Word and element pointing entries
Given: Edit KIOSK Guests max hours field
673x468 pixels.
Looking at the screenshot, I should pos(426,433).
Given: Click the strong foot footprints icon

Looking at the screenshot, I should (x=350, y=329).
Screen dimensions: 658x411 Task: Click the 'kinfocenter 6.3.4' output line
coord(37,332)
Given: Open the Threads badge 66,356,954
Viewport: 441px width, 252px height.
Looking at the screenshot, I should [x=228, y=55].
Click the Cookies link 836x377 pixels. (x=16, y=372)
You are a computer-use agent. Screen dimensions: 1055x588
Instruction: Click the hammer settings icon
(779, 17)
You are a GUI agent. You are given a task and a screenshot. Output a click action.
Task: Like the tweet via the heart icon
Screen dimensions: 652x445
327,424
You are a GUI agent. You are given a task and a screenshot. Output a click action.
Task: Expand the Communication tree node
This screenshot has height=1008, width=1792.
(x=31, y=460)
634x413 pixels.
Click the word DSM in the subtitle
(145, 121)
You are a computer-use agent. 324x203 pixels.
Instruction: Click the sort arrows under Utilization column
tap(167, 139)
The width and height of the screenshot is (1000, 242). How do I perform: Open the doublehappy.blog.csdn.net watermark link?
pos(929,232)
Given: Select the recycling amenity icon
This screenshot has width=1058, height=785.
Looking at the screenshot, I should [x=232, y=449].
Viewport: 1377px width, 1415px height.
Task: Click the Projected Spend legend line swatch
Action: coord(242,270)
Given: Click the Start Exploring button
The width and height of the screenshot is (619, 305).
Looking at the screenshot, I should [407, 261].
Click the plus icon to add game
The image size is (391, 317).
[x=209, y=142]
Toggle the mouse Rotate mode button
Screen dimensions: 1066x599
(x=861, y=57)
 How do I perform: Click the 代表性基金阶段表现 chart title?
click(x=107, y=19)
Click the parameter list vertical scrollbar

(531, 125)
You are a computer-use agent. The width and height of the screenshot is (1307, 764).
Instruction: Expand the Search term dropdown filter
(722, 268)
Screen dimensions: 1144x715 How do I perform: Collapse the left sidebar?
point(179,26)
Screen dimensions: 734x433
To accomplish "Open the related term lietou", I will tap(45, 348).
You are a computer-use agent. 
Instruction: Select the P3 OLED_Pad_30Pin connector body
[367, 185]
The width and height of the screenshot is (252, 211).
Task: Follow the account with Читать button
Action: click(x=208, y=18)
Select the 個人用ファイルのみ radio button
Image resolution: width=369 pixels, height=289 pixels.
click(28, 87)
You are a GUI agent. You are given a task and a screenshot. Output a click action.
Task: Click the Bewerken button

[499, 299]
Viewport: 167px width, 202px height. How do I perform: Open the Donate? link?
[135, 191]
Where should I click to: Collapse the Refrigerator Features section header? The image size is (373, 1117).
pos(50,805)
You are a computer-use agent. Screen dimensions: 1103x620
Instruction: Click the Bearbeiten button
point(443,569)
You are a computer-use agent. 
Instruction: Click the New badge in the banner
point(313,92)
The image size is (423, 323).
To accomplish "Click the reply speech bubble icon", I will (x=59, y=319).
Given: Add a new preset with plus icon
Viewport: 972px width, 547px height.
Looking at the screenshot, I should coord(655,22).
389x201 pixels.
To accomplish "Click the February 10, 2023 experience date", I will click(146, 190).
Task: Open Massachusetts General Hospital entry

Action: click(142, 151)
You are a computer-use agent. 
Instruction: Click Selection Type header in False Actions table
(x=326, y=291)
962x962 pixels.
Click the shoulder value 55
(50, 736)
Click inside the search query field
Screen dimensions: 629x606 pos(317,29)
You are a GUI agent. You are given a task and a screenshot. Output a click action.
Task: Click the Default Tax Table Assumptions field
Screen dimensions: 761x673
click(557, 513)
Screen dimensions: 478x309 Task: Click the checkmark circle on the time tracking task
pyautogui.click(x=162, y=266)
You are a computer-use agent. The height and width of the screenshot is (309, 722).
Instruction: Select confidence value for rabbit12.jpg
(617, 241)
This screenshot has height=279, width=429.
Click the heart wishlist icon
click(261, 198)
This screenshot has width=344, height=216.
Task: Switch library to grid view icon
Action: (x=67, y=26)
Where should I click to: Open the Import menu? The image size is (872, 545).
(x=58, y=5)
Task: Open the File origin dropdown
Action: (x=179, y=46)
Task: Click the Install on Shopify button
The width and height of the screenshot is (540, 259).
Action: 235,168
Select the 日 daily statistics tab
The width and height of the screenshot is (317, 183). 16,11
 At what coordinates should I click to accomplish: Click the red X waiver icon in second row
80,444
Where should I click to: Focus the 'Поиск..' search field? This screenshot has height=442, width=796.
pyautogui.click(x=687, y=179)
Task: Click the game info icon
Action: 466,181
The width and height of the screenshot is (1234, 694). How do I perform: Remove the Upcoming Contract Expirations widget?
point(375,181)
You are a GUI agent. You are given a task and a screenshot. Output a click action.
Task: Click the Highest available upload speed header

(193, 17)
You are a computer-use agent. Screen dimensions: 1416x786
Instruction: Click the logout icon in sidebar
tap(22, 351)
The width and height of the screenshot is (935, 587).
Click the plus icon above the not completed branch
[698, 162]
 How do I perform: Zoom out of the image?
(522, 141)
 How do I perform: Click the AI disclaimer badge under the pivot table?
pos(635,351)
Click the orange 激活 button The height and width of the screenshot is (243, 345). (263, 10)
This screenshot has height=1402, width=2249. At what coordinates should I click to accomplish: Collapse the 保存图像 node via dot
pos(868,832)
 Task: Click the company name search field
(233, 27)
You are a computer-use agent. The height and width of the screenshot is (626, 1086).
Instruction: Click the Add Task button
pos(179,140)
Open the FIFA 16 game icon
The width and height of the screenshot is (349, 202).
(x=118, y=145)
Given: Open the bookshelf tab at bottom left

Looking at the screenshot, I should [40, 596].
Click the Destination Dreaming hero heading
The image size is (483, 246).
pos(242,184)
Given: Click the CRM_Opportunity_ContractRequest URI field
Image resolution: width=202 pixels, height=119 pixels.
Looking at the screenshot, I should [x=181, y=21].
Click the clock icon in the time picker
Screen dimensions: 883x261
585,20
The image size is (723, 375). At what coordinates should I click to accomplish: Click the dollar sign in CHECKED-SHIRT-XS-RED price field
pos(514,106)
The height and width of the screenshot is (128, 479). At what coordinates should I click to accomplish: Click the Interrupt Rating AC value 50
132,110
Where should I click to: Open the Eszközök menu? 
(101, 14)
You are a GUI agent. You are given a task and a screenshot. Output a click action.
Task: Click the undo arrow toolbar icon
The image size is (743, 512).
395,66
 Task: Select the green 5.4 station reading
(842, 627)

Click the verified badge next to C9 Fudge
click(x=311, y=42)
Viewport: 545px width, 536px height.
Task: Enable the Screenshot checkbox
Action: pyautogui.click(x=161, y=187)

→ Task requirements
Show every line above that contains the word "dropdown", paying attention to uppercase and lowercase letters.

→ Worked solution
Instruction: Expand the Search term dropdown filter
Task: Open the File origin dropdown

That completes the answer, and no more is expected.